Dan kita bisa bersenang-senang berdua.” Senyum licik Fabita, sambil memgang
tangan cowok disebelahnnya.
“kamu memang licik Ta, sungguh kamu
bakalan mau melakukan ini demi aku”
“hehe, bukannya kamu juga yang lebih
licik Sayang,” mereka berdua hanya tertawa,
“Permainan segera di mulai, sebentar lagi
semua orang di kampus juga bakalan tahu siapa yang menjadi pemenang dari cerita
ini.” gumamnya dalam hati.
◊◊◊◊◊
“ayo-ayo”suara teriakan para sporter
pertandingan futsal membahana seluruh ruangan. Hari ini memang ada pertandingan
futsal dalam rangka ulang tahun kampus. Kali ini tim ku melawan tim Surya.
Sangat meriah karena ini adalah partai final. Hampir semua mahasiswa menonton.
Pinggir lapangn berjubel.
“yah kok gak masuk seh” umpat ku, yang
baru saja menendang bola ke arah gawang lawan. Waduh pasti ini gara-gara
semalam. Pikiranku semakin tidak konsen. Pertandingan ini, mau tidak mau aku
harus menang, kalau tidak harga diri ku yang jadi taruhannya. Gengsi jika harus
kalah melawan tim Surya. Dia rival ku, dalam segala hal. Prestasi, cinta, dan
segala hal. Dia selalu kalah dengan ku. Dulu aku pernah taruhan untuk
mendapatkan cinta dari Fabita, kasihan nasibnya selalu menjadi under dog. Dan
jika hari ini aku sampai kalah, maka gantian pula aku yang menanggung malu.
Waktu terus berjalan, menit demi menit
pun berlalu. Babak pertama usai, dan skor masih bertahan 0-0. Aku terus
memperhatikan tribun di atas ku, siapa tahu ada Fabita yang menontonku. Mata ku
tak henti-henti mencari sosok Fabita diantara kerumunan penonton.

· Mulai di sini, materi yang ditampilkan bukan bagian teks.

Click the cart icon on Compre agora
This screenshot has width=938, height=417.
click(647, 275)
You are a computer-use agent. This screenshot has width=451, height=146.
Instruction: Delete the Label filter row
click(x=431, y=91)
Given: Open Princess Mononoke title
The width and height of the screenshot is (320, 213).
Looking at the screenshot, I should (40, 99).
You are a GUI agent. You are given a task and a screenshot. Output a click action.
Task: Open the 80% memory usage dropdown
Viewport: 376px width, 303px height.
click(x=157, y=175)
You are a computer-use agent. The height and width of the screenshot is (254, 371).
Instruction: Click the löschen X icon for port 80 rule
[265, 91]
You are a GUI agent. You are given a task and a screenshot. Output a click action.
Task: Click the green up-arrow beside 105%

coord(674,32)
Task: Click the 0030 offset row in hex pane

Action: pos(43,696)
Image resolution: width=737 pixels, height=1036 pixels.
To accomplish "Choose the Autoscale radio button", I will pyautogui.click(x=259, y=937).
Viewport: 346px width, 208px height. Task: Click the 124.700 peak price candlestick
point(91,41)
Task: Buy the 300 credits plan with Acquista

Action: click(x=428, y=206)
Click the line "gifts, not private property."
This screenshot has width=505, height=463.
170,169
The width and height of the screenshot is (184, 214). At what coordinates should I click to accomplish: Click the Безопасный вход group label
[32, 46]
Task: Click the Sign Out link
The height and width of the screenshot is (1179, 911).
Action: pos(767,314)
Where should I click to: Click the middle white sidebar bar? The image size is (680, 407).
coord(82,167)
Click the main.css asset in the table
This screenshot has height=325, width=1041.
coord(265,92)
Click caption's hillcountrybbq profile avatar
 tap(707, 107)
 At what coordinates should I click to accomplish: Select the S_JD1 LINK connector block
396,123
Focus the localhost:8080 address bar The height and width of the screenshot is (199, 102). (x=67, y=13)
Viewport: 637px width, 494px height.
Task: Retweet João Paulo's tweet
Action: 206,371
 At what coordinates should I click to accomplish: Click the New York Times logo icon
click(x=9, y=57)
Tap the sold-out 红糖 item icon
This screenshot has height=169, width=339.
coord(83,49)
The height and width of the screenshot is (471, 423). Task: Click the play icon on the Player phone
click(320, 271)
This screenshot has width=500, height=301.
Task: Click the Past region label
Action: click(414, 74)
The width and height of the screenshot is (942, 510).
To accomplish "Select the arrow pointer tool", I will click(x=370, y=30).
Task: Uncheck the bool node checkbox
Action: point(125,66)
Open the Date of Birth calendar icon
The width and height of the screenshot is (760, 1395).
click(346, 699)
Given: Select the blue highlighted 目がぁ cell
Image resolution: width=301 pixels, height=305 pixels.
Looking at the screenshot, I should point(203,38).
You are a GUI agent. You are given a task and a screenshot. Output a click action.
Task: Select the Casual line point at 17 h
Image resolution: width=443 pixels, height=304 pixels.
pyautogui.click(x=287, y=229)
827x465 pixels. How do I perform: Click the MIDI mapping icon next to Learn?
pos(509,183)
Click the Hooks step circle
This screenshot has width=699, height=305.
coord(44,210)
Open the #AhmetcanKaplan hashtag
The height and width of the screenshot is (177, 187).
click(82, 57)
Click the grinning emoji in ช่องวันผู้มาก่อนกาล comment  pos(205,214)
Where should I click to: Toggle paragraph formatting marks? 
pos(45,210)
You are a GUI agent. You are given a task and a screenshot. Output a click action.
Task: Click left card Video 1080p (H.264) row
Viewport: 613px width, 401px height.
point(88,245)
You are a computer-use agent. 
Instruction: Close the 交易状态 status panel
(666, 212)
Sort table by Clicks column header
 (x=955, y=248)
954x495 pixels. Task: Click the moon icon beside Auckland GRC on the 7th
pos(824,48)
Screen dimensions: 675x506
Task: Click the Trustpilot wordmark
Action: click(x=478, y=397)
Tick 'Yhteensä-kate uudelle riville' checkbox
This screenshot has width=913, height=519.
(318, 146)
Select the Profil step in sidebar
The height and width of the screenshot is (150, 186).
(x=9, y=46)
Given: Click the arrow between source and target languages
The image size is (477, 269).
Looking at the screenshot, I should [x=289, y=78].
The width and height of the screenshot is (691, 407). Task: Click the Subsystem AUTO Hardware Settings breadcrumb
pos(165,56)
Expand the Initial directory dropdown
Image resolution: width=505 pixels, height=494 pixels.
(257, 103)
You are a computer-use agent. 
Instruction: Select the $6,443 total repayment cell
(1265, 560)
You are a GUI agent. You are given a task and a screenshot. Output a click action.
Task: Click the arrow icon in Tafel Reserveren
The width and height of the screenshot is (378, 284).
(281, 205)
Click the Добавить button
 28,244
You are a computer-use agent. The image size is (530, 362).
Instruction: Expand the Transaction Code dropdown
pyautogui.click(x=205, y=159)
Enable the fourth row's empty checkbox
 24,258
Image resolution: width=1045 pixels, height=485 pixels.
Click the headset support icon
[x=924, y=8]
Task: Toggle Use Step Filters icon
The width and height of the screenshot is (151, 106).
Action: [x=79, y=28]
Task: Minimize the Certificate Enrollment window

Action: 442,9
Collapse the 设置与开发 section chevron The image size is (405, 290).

“heh Gas, kenapa seh kamu hari ini kok
gak kayak biasanya?” tanya Edo kepada ku.
“iya, neh semalem aku lagi banyak
pikiran”
“oh kamu masih kepikiran peristiwa sama
Lina dan Fabita tempo hari?”
Aku hanya diam. Semua pasti tahu peristiwa
itu, termasuk rival ku Surya. Dan mungkin ini moment yang dia tunggu untuk
membalas kekalahnya kepada ku.
Pertandingan pun dimulai kembali. Tim
sedikit kualahan melawan tim Surya kali ini, sepanjang babak penyisihan tim ku
terkenal tim terkuat. Lawan kami tidak sampai babak kedua, sudah tertinggal
jauh. Entah kenapa di pertandingan final ini, tim ku rasanya sulit sekali untuk
mencetak anggka.
◊◊◊◊◊
“hallo Lin, pastikan Bagas. Jatuh cinta
lagi sama kamu. Hari ini juga saat tim Bagas kalah dengan Tim Surya. Aku akan
putuskan dia, jadi kamu harus siap bersandiwara” suara wanita itu terdengar
sadis.
“ok, tenang saja. Dan aku juga yakin tim
Bagas akan kalah, tadi sebelum bertanding. Aku sudah memasukan obat loyo
kedalam minuman dari tim Bagas.”
‘wah,,, pinter juga kamu Lin, balas
dendam mu memang kejam”
“so pasti siapa dulu, dan kamu lihat saja
sebentar lagi berita kekalahan Bagas akan menggaung seantero kampus”
“hahaha” suara tawa mereka berdua.
Sungguh rencana sadis. Sebentar lagi dendam cinta mereka akan terbalaskan. Bagi
Lina, sakit hati harus berbalas sakit hati.